Warning Sign 1: Little Investment Into People

Investing in your people is an investment in a healthy culture, and so it follows that a lack of investment is one of the biggest cultural risk factors.

When employees join a company, they are doing so in return for fair compensation, career development, and various benefits. If you’re not upholding your end of the deal by providing these things, they are less inclined to give their work their all and will often become disengaged and uncaring about their work. If these conditions exist among a large pool of employees, the organization can quickly become vulnerable.


Warning Sign 2: A Lack of Accountability

Employees who are under the impression that there are no consequences for their actions and aren’t held accountable for things that they do will naturally be more careless. Doubt about a company’s commitment to its core values can begin to creep in, and cultural stewardship erodes.

The impact of this is not only that it creates a great potential for employees with bad, lax attitudes to their work to deliver little value to the organization and potentially harm it, but it also alienates good employees who want to do things right, potentially pushing them out the door. This can have a domino effect and lead to an organization where all the good people eventually leave for new opportunities.
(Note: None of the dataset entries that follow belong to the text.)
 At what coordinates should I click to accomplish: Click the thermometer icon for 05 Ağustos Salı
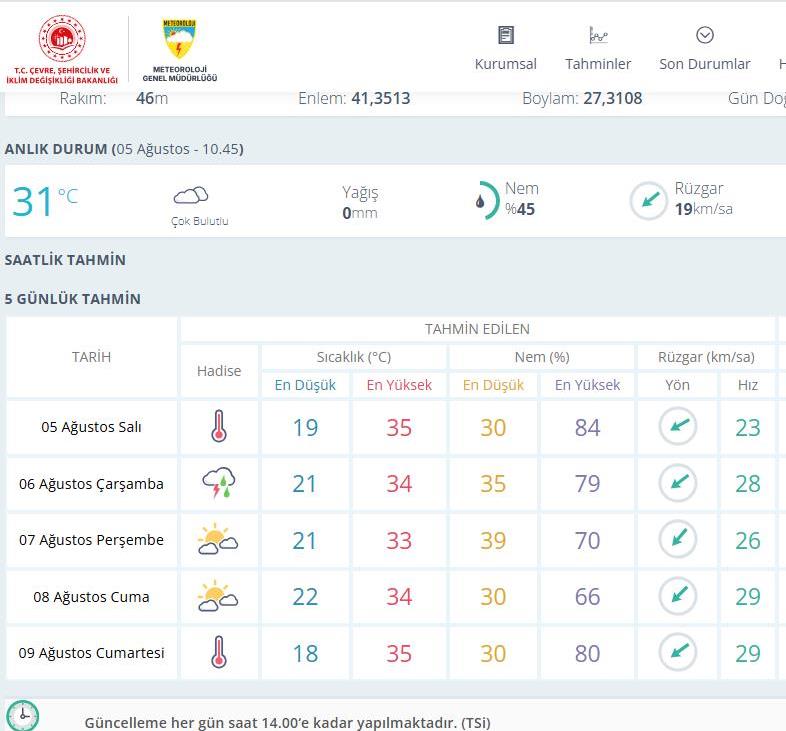(219, 427)
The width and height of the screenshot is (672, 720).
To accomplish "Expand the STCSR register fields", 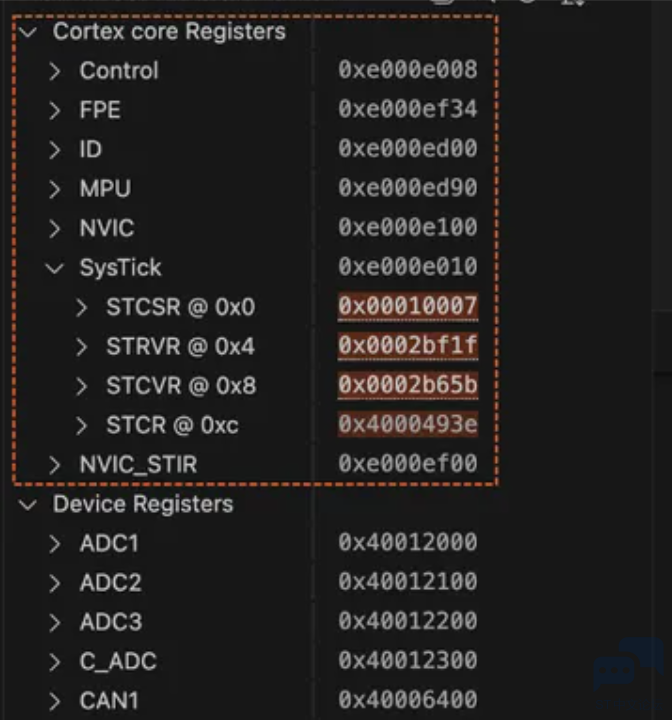I will [x=82, y=307].
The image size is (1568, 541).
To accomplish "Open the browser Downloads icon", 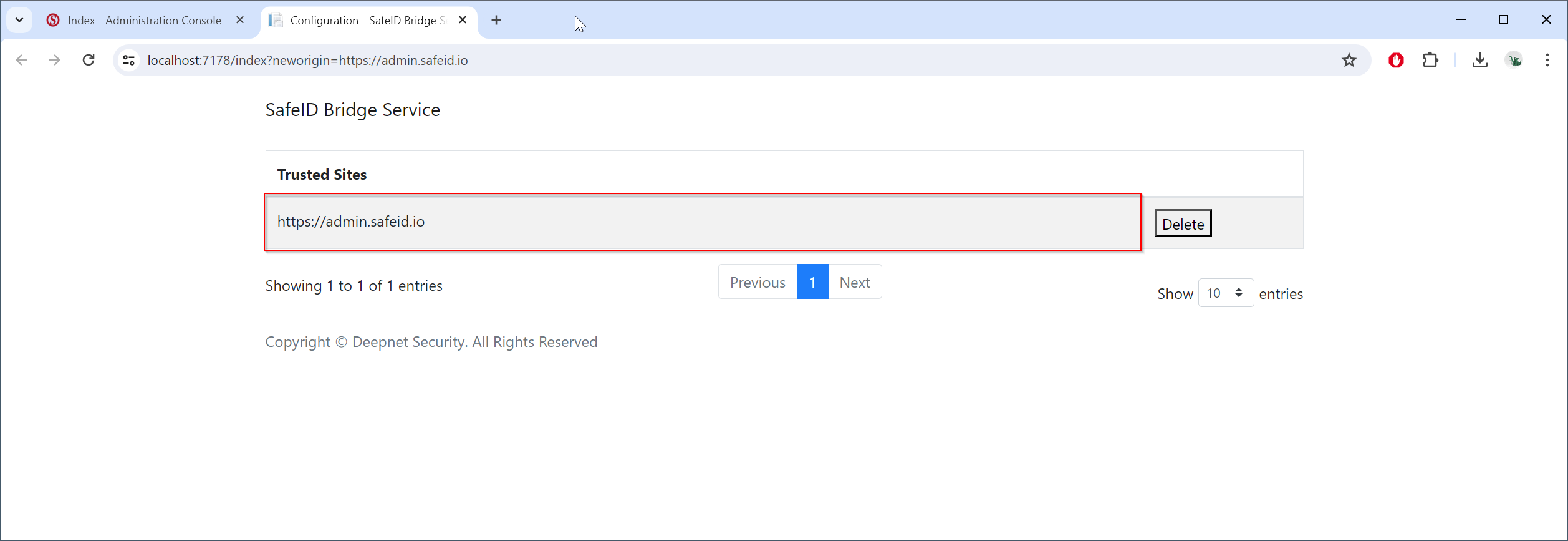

Warning Sign 3: A Lack of Diversity and Inclusion

Diversity, equality, and inclusion (DEI) have come a long way in recent years thanks to movements such as #MeToo and Black Lives Matter.

With issues of sexual harassment, gender discrimination, and discrimination based on sexuality taking center stage, companies quickly scrambled to revise their policies, ensure more diversity at the board level, and create dedicated executive-level positions responsible for overseeing DEI internally. Although it’s impossible to quantify just how much DEI efforts have helped to reduce instances of discrimination, we do know that one of the biggest indicators of cultural risk is a lack of it,


Warning Sign 4: A Lack of Enthusiasm

If you look around at your employees, does everyone seem deflated? Do they seem like they just don’t care? That they would rather be anywhere than at work?
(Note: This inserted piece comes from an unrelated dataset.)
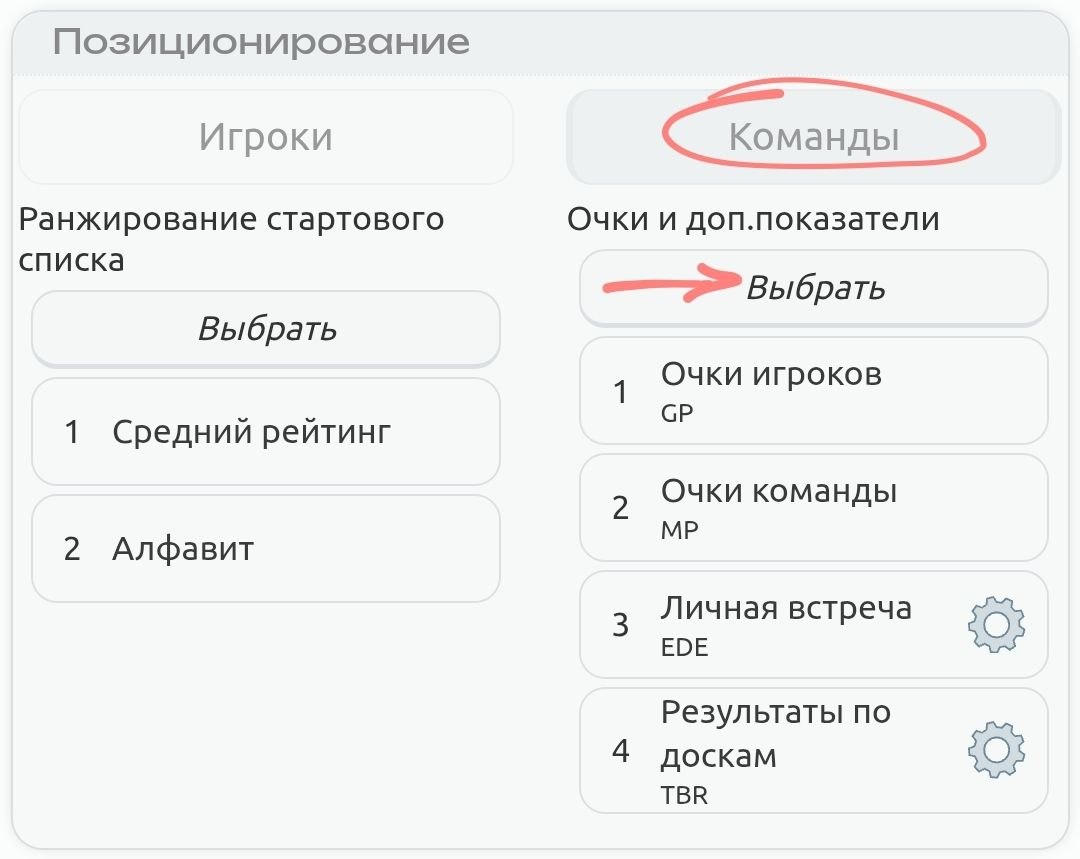Open settings gear for Результаты по доскам

997,750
Attitudes like this create a self-fulfilling prophecy, and all that negativity will be down to cultural issues that need to be rectified. What’s more, a lack of enthusiasm doesn’t just affect those individuals but hinders everyone’s desire and ability to get work done—93% of employees say that they’re less productive when they are working with miserable people.

Also, consider whether there’s a fear of failure among workers. Although nobody wants to make mistakes, they shouldn’t be scared of this happening. This could be indicative of a widespread lack of psychological safety among the workforce which, according to Google, has a detrimental impact on team effectiveness.


Warning Sign 5: High-Pressure Environments

We’ve all seen those companies, where there’s a culture of “grinding” to the max to get the job done, where its followers will stop at literally nothing to try and outshine their peers. Although admirable (albeit to a limited extent), high-pressure environments are another indicator of cultural risk.

Companies that operate in these environments often do little to manage them, often leading to situations where profit and growth are coming at the expense of values, ethics, and employee wellbeing. Unrealistic deadlines, poorly-structured incentive systems (bonuses, commission), over-the-top sales tactics, and “alpha” environments can lead employees to take extreme measures to get the job done—and this isn’t necessarily a good thing.


Safeguarding Against Cultural Risk

Organizations today must work hard to build and maintain cultures that not only represent their values and ways of working but are built to withstand today’s volatile and unpredictable business environment.

Although managing cultural risk is something that takes time and effort, being vigilant and addressing negative cultures is the only way for organizations to effectively safeguard against critical vulnerabilities and take action to stop crises from arising before they take hold.